### Load cleaned data
Let's load the cleaned dataset so we can engineer features on a consistent base.  
From this, we’ll verify column types and row counts before making changes.

In [1]:
import pandas as pd

df = pd.read_csv('../data/clean.csv')
df.head()

Unnamed: 0,X1,X2,X3,X4,X5,X6,X7,X8,X9,X10,...,X15,X16,X17,X18,X19,X20,X21,X22,X23,Y
0,20000,2,2,1,24,2,2,-1,-1,-2,...,0,0,0,0,689,0,0,0,0,1
1,120000,2,2,2,26,-1,2,0,0,0,...,3272,3455,3261,0,1000,1000,1000,0,2000,1
2,90000,2,2,2,34,0,0,0,0,0,...,14331,14948,15549,1518,1500,1000,1000,1000,5000,0
3,50000,2,2,1,37,0,0,0,0,0,...,28314,28959,29547,2000,2019,1200,1100,1069,1000,0
4,50000,1,2,1,57,-1,0,-1,0,0,...,20940,19146,19131,2000,36681,10000,9000,689,679,0


### Add a small noise feature (sanity check / leakage guard)
Let’s add a `random_noise` column (N(0,1)) to catch accidental leakage or overly flexible models.  
From that, we expect **no** real signal; if it shows up as important, something’s fishy.

In [2]:
import numpy as np 

np.random.seed(42)
df['random_noise'] = np.random.normal(loc=0, scale=1, size=len(df))
df.head()

Unnamed: 0,X1,X2,X3,X4,X5,X6,X7,X8,X9,X10,...,X16,X17,X18,X19,X20,X21,X22,X23,Y,random_noise
0,20000,2,2,1,24,2,2,-1,-1,-2,...,0,0,0,689,0,0,0,0,1,0.496714
1,120000,2,2,2,26,-1,2,0,0,0,...,3455,3261,0,1000,1000,1000,0,2000,1,-0.138264
2,90000,2,2,2,34,0,0,0,0,0,...,14948,15549,1518,1500,1000,1000,1000,5000,0,0.647689
3,50000,2,2,1,37,0,0,0,0,0,...,28959,29547,2000,2019,1200,1100,1069,1000,0,1.52303
4,50000,1,2,1,57,-1,0,-1,0,0,...,19146,19131,2000,36681,10000,9000,689,679,0,-0.234153


### X1: Transform & encodings
Let’s engineer multiple representations of credit limit (`X1`):
- `X1_log`: log1p transform to tame right skew.  
- `X1_ordinal`: ordinal-encode (compact `uint*` dtype based on cardinality).  
- `X1_bin`: quantile bins (KBinsDiscretizer) to expose non-linear splits.
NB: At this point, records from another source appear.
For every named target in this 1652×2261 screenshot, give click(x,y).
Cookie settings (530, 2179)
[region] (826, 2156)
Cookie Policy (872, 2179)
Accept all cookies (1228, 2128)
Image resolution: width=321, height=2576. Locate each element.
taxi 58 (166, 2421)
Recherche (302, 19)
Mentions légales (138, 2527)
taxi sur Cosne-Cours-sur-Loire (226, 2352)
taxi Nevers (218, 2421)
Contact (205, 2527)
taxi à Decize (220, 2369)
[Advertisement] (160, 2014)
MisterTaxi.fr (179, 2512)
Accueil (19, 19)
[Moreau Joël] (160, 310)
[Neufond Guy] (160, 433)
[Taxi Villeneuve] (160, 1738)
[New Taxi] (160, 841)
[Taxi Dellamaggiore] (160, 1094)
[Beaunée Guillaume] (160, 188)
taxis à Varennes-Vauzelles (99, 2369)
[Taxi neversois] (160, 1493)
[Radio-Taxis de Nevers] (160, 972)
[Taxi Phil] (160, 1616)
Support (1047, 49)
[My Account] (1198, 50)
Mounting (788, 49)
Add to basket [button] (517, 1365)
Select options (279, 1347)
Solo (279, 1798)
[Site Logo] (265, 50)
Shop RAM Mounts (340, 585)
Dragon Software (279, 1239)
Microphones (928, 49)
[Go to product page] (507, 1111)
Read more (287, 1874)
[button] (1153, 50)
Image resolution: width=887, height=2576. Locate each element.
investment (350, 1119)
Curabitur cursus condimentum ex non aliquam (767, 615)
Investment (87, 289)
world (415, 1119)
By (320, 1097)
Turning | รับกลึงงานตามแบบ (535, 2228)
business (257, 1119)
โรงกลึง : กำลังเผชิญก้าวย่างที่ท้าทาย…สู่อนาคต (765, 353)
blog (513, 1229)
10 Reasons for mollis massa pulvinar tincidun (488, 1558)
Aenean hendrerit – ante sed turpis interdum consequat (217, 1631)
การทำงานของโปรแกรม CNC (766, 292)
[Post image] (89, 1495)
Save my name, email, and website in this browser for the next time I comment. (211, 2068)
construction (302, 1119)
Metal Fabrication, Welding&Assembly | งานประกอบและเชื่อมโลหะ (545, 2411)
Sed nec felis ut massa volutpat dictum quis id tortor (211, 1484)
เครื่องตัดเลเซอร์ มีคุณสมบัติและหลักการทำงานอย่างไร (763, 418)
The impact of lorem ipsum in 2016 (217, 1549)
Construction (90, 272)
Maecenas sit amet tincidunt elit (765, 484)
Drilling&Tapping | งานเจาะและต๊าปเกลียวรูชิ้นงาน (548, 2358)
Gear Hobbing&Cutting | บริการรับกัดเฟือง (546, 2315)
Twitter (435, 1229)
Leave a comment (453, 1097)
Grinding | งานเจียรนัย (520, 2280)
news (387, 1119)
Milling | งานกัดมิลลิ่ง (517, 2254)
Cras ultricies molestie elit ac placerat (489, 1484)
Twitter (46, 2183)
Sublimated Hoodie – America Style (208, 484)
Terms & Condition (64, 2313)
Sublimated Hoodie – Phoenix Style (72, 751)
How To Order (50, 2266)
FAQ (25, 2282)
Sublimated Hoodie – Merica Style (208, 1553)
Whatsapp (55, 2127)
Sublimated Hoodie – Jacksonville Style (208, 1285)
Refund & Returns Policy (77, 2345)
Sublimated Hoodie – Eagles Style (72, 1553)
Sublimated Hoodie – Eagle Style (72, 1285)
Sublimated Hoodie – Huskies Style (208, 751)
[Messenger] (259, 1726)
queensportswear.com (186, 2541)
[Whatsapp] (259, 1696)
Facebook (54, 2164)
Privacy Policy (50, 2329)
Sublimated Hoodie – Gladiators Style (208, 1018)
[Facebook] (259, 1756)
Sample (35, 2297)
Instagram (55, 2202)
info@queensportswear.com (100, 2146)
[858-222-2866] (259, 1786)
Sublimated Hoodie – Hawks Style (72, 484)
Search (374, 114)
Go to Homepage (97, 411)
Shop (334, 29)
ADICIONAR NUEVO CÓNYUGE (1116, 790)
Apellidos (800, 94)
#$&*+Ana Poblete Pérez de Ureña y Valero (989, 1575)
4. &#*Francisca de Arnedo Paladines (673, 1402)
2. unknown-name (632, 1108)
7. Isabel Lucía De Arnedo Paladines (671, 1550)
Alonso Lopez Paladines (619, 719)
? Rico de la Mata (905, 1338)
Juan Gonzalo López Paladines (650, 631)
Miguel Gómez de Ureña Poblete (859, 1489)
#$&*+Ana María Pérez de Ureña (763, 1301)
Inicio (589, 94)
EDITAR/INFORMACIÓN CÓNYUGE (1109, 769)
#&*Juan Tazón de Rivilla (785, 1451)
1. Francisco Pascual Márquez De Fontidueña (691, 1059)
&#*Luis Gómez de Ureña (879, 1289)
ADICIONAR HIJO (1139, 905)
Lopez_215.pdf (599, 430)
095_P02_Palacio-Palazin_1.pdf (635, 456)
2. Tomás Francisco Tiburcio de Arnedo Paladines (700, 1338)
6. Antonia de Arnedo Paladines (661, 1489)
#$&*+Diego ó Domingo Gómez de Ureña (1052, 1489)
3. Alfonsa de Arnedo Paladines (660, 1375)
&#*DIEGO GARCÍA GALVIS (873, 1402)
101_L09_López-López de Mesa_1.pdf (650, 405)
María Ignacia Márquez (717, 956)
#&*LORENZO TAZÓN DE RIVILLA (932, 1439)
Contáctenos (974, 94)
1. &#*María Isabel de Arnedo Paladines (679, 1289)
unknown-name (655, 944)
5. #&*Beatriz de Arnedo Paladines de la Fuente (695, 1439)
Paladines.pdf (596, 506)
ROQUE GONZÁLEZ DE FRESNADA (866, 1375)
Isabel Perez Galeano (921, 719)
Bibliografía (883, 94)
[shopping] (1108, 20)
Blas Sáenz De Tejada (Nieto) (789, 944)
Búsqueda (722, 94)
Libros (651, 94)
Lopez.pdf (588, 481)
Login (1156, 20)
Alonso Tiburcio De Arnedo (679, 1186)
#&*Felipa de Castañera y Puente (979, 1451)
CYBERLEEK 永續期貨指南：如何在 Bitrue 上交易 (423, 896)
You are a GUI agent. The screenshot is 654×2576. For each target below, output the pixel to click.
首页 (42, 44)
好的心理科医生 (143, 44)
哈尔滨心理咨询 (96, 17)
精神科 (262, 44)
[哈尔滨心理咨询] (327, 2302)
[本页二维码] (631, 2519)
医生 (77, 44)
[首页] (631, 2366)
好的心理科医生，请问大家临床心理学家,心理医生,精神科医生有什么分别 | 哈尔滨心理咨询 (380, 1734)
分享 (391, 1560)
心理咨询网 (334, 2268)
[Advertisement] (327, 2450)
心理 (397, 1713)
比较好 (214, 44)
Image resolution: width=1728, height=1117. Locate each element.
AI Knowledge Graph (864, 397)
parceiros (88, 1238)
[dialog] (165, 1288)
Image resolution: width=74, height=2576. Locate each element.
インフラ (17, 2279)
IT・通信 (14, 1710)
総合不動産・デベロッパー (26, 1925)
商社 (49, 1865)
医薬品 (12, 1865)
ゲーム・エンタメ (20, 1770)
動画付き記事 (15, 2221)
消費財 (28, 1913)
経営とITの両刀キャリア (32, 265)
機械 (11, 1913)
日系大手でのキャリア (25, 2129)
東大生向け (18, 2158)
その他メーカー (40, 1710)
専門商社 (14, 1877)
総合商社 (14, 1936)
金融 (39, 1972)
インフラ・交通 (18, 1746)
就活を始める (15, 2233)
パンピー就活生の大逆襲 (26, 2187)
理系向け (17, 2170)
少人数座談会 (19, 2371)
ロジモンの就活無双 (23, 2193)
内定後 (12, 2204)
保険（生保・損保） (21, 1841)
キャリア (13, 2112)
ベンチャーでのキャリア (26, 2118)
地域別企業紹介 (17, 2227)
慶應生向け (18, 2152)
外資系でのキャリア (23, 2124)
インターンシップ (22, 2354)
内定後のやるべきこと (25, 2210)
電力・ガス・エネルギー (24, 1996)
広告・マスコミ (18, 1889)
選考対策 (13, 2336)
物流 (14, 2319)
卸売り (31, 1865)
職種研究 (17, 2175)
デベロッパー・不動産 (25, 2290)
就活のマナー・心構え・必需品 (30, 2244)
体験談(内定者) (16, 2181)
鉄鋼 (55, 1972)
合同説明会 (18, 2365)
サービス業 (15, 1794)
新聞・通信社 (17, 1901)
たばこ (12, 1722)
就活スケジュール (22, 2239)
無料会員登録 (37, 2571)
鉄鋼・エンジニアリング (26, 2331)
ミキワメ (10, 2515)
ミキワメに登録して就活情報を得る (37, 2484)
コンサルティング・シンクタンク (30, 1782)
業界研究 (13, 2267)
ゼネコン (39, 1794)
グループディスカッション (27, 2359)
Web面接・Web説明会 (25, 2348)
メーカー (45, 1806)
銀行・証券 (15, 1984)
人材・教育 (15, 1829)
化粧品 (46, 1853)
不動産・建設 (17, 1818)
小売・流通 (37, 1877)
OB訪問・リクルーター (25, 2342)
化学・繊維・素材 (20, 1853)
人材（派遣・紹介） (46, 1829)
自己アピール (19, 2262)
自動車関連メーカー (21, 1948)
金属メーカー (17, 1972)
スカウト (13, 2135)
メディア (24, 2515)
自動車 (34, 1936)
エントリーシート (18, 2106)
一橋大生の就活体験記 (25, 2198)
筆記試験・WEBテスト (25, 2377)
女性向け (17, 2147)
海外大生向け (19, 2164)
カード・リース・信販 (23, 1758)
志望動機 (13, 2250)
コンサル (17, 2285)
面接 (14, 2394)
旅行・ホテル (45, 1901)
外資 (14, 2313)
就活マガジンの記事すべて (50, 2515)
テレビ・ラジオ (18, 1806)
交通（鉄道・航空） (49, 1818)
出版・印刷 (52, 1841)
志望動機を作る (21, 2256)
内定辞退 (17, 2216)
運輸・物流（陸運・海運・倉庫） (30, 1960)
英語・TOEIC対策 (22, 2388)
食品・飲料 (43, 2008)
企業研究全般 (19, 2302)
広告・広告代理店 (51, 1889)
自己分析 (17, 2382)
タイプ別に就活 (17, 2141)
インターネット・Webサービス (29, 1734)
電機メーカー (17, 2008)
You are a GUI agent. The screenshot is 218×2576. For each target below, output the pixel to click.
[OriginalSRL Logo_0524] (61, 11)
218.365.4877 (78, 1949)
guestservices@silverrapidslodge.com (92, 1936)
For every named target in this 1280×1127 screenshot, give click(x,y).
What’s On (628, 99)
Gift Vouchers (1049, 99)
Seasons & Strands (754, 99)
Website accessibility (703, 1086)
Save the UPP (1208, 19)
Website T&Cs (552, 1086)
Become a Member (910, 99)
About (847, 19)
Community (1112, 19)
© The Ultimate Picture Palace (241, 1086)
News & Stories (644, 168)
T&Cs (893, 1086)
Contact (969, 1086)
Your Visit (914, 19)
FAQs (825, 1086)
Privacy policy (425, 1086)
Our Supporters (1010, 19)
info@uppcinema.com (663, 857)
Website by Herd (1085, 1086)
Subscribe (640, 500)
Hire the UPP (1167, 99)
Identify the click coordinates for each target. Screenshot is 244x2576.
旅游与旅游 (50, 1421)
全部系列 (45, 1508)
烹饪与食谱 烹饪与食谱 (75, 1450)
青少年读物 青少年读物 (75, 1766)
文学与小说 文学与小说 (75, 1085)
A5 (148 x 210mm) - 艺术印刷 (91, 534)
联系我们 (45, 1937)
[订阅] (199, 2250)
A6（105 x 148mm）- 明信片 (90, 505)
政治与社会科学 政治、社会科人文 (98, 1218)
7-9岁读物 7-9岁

From that, we get three complementary views of capacity: scale-stabilized, encoded, and binned.


In [3]:
import numpy as np
from sklearn.preprocessing import OrdinalEncoder, KBinsDiscretizer

# Log transform
df['X1_log'] = np.log1p(df['X1']).astype('float32')

# Ordinal encode
ordinal_encoder = OrdinalEncoder()
df['X1_ordinal'] = ordinal_encoder.fit_transform(df[['X1']])
n_unique = df['X1_ordinal'].nunique()
if n_unique <= 255:
    df['X1_ordinal'] = df['X1_ordinal'].astype('uint8')
elif n_unique <= 65535:
    df['X1_ordinal'] = df['X1_ordinal'].astype('uint16')
else:
    df['X1_ordinal'] = df['X1_ordinal'].astype('uint32')

# Quantile bin
binner = KBinsDiscretizer(n_bins=4, encode='ordinal', quantile_method='averaged_inverted_cdf', strategy='quantile')
df['X1_bin'] = binner.fit_transform(df[['X1']]).astype('uint8')

df['X1'] = df['X1'].astype('int32')


### X2: One-hot encode gender
Let’s one-hot encode `X2` (drop_first=True) and cast to `uint8`.  
From that, we avoid ordinality assumptions and keep storage tiny.


In [4]:
df['X2'] = df['X2'].astype('category')
gender_dummies = pd.get_dummies(df['X2'], prefix='X2', drop_first=True).astype('uint8')
df = pd.concat([df.drop(columns=['X2']), gender_dummies], axis=1)

df.head()

Unnamed: 0,X1,X3,X4,X5,X6,X7,X8,X9,X10,X11,...,X20,X21,X22,X23,Y,random_noise,X1_log,X1_ordinal,X1_bin,X2_2
0,20000,2,1,24,2,2,-1,-1,-2,-2,...,0,0,0,0,1,0.496714,9.903538,2,0,1
1,120000,2,2,26,-1,2,0,0,0,2,...,1000,1000,0,2000,1,-0.138264,11.695255,12,1,1
2,90000,2,2,34,0,0,0,0,0,0,...,1000,1000,1000,5000,0,0.647689,11.407576,9,1,1
3,50000,2,1,37,0,0,0,0,0,0,...,1200,1100,1069,1000,0,1.52303,10.819798,5,1,1
4,50000,2,1,57,-1,0,-1,0,0,0,...,10000,9000,689,679,0,-0.234153,10.819798,5,1,0


### X3: Group education levels
Let’s map `X3` into fewer, statistically coherent buckets (from EDA findings):  
- 2/3 → **Group A**  
- 4/5/6 → **Group B**  
- 1 → **Group D (graduate)**  
- else (0/unknown) → **Group C (inconclusive)**

From that, `X3_grouped` (uint8) reflects signal while reducing sparsity.


In [5]:
def map_education(x):
    if x in [2, 3]:
        return 0  # Group A
    elif x in [4, 5, 6]:
        return 1  # Group B
    elif x == 1:
        return 2  # Group D (graduate school)
    else:  # x == 0 or unknown
        return 3  # Group C (inconclusive)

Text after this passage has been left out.